Anarchitectural Library (against the neoliberal erasure of Chicago’s common spaces)

Anarchitecture Library (against the neoliberal erasure of Chicago’s common spaces) was assembled by artist, theorist, and urban designer Adrian Blackwell in response to a commission from the 2019 Chicago Architecture Biennial, ...and other such stories. Anarchitectural Library addressed the Chicago Cultural Center’s history as the city’s first public library, an institution conceived in part as a space to “civilize” an unruly population of immigrants, workers, socialists, and anarchists. Whereas the original library responded to the specific struggles of the late nineteenth century by pacifying political demands, Anarchitectural Library gave voice to contemporary organizations fighting to keep alive spaces that produce and maintain urban life and collectivity.
A selection of titles included in Anarchitecture Library and available through the Chicago Public Library can be viewed here.

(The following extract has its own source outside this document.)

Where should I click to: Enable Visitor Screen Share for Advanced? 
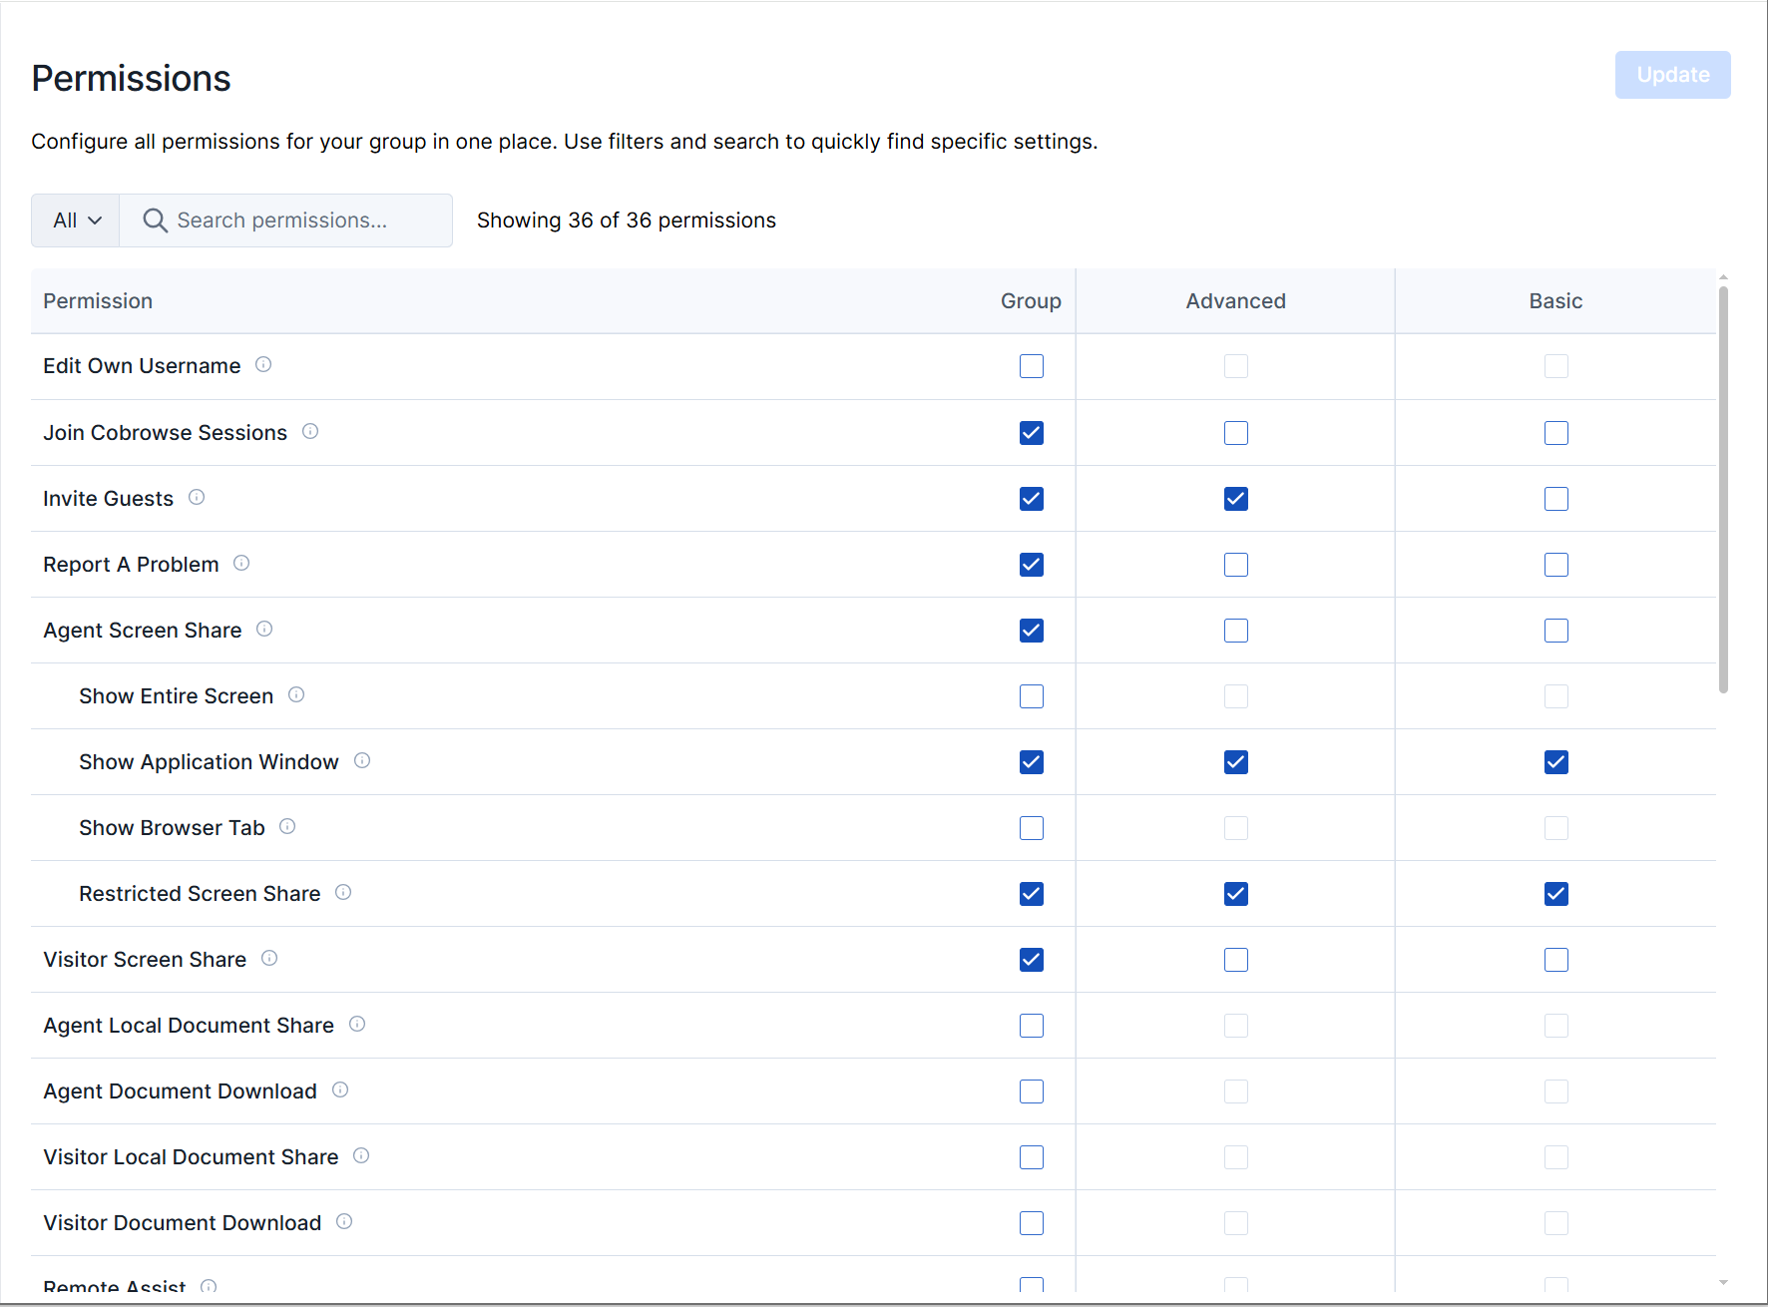pos(1235,959)
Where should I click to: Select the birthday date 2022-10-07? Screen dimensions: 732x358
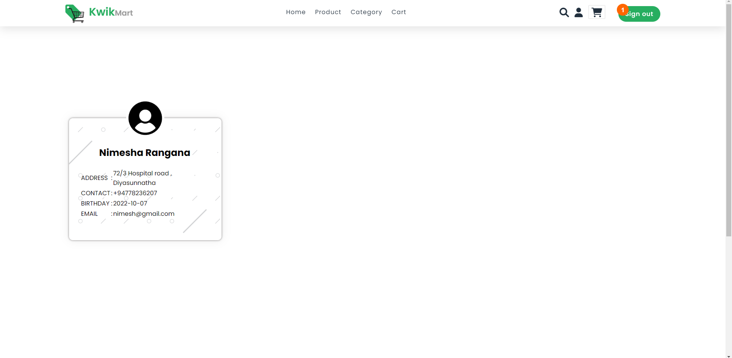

Anarchitectural Library housed materials—including published and self-published books, zines, posters, artwork, newspapers, maps, brochures, and reports—submitted by Chicago-based activists, organizers, and researchers who were identified based on their work resisting “erasures” in terms of public housing destruction, school closures, loss of industry, environmental degradation, and mass incarceration. The final library included nearly 350 items organized according to a classification system that the public were invited to peruse freely. After the close of the edition, the library structure and contents were donated to the Sweet Water Foundation.